┏━━

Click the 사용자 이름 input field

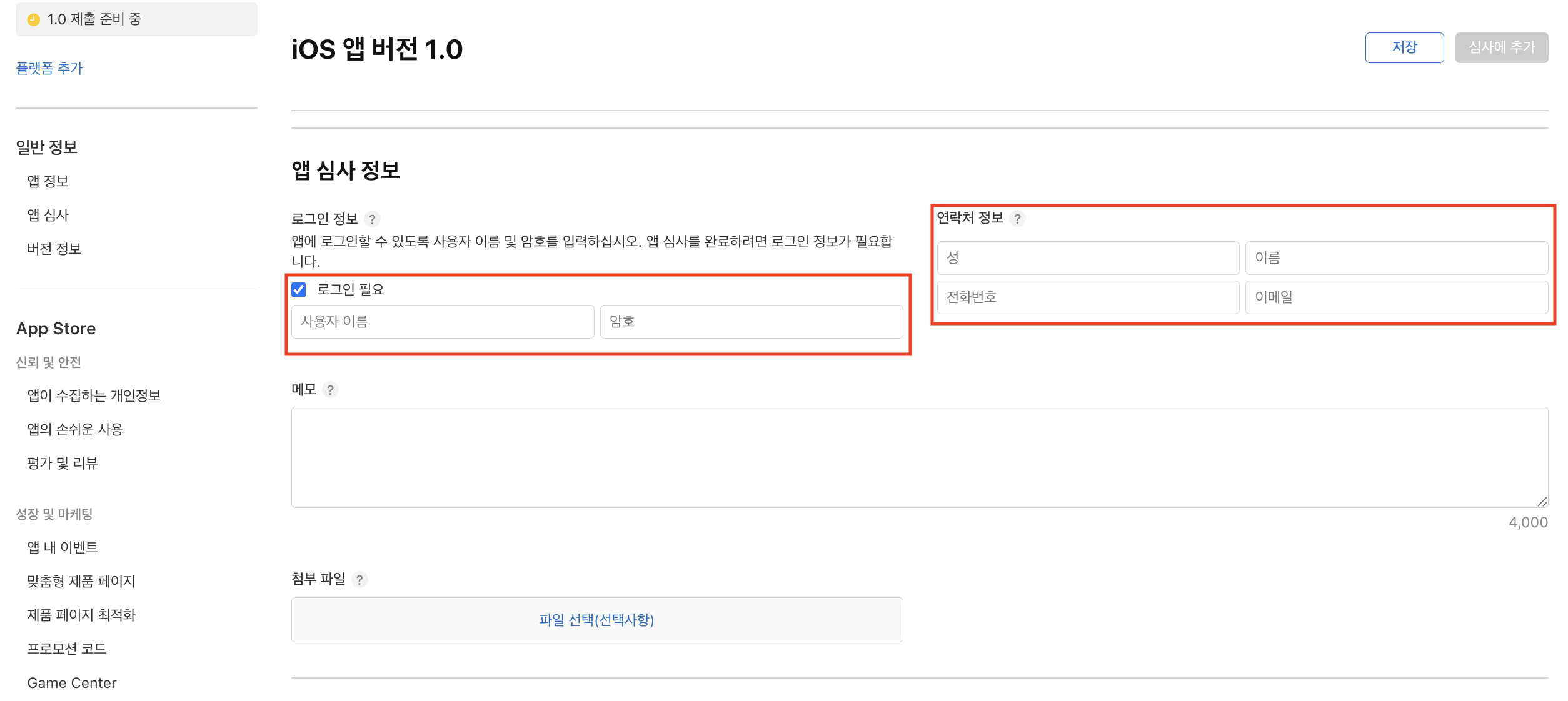(x=442, y=321)
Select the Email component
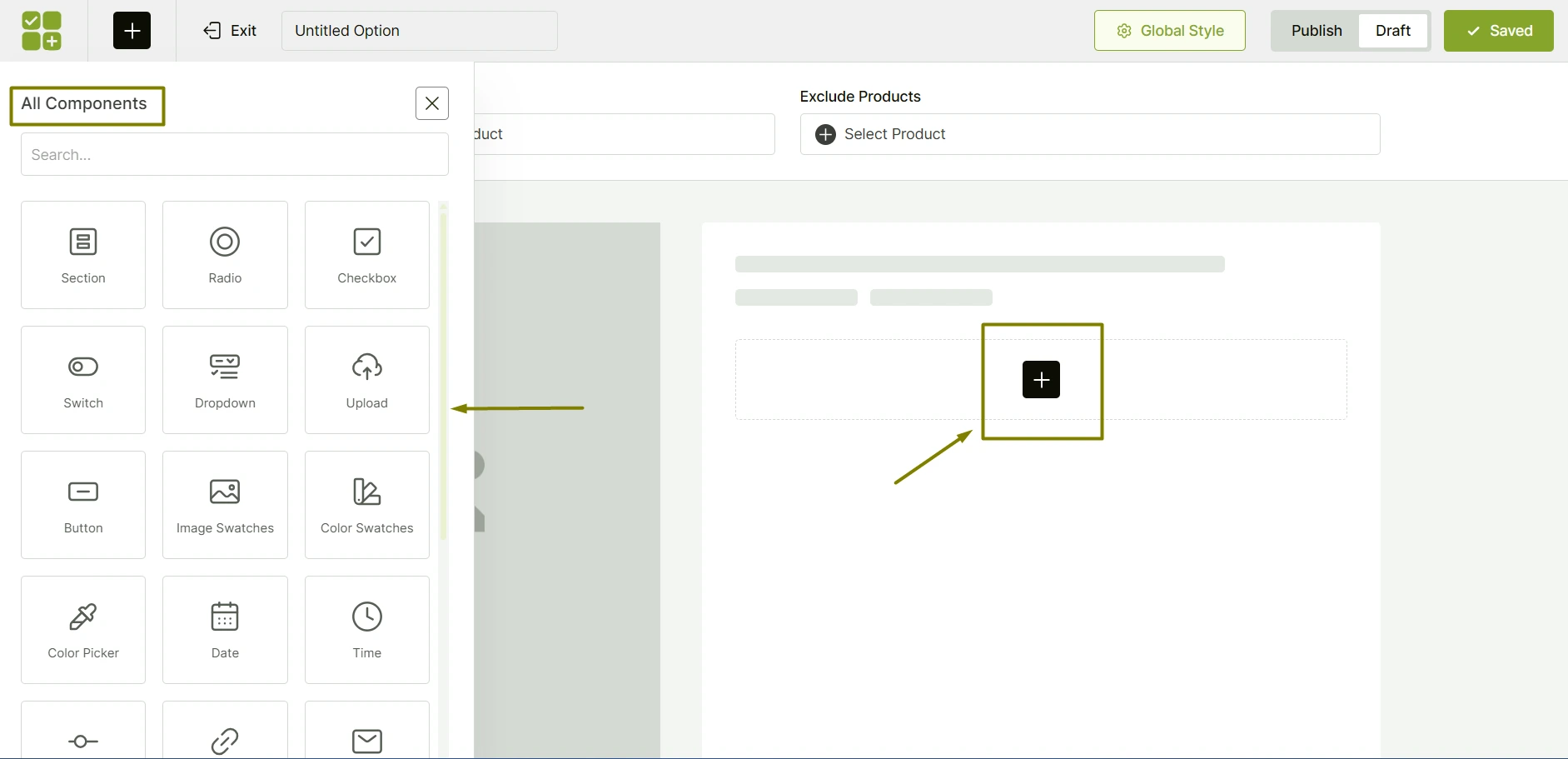Viewport: 1568px width, 759px height. (x=366, y=737)
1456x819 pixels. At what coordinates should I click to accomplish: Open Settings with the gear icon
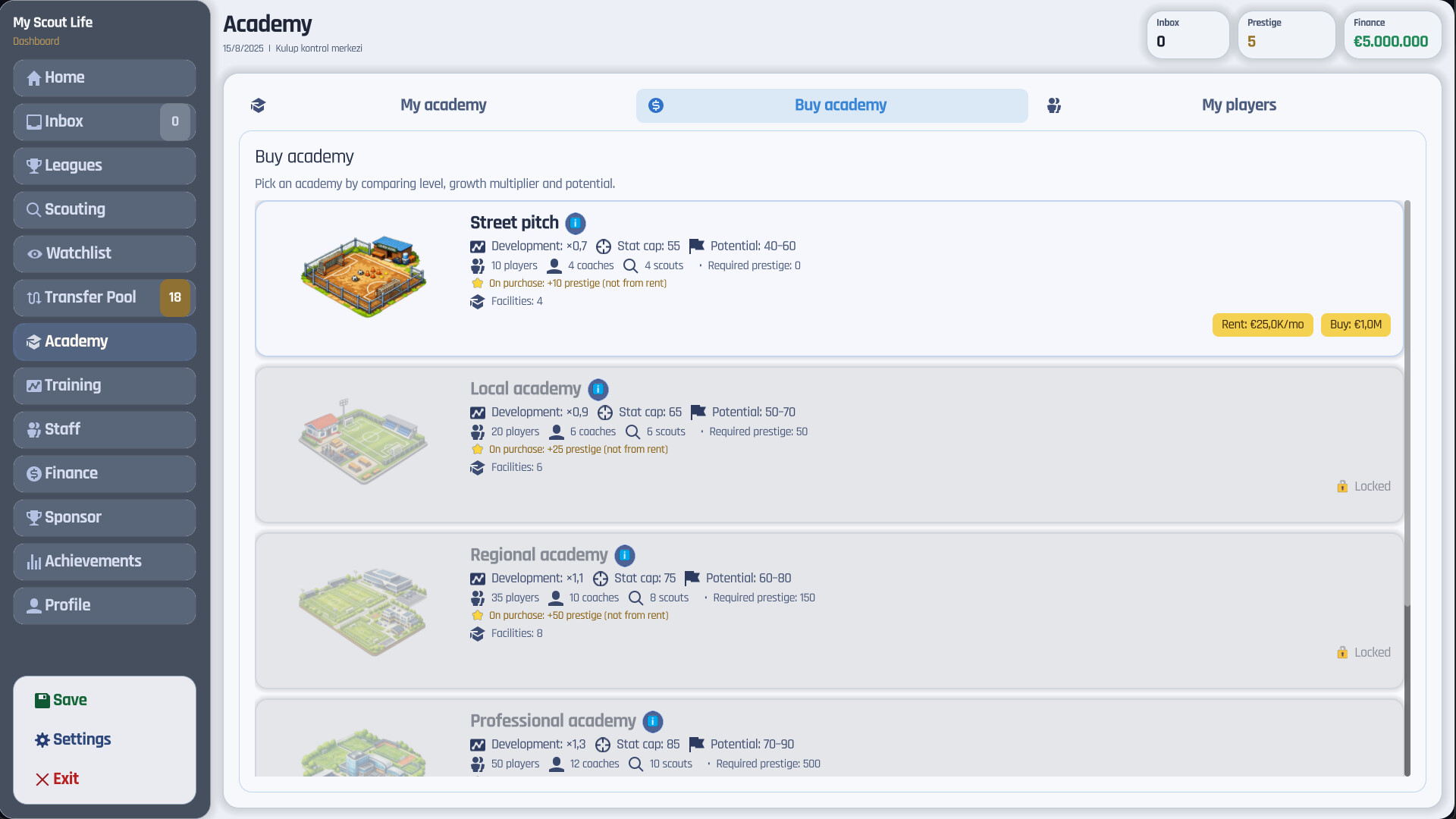[x=42, y=740]
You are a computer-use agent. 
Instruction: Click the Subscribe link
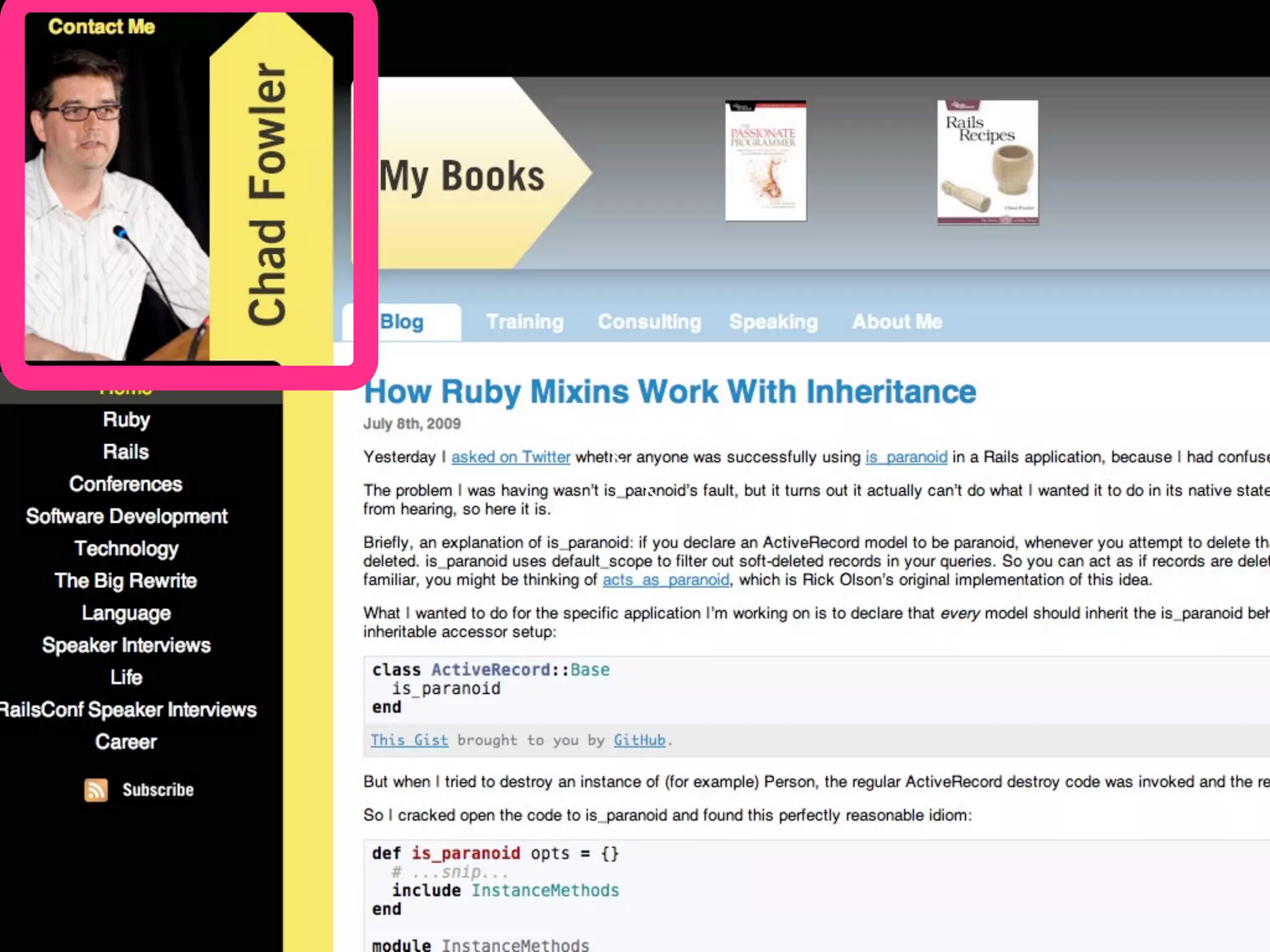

┗━━

● Assigned task: The records above should be repeated exactly, with no pictures in the copy.

● Answer box:
Click the 사용자 이름 input field

(x=442, y=321)
Select the Email component
Viewport: 1568px width, 759px height. (x=366, y=737)
1456x819 pixels. At what coordinates should I click to accomplish: Open Settings with the gear icon
[x=42, y=740]
You are a computer-use agent. 
Instruction: Click the Subscribe link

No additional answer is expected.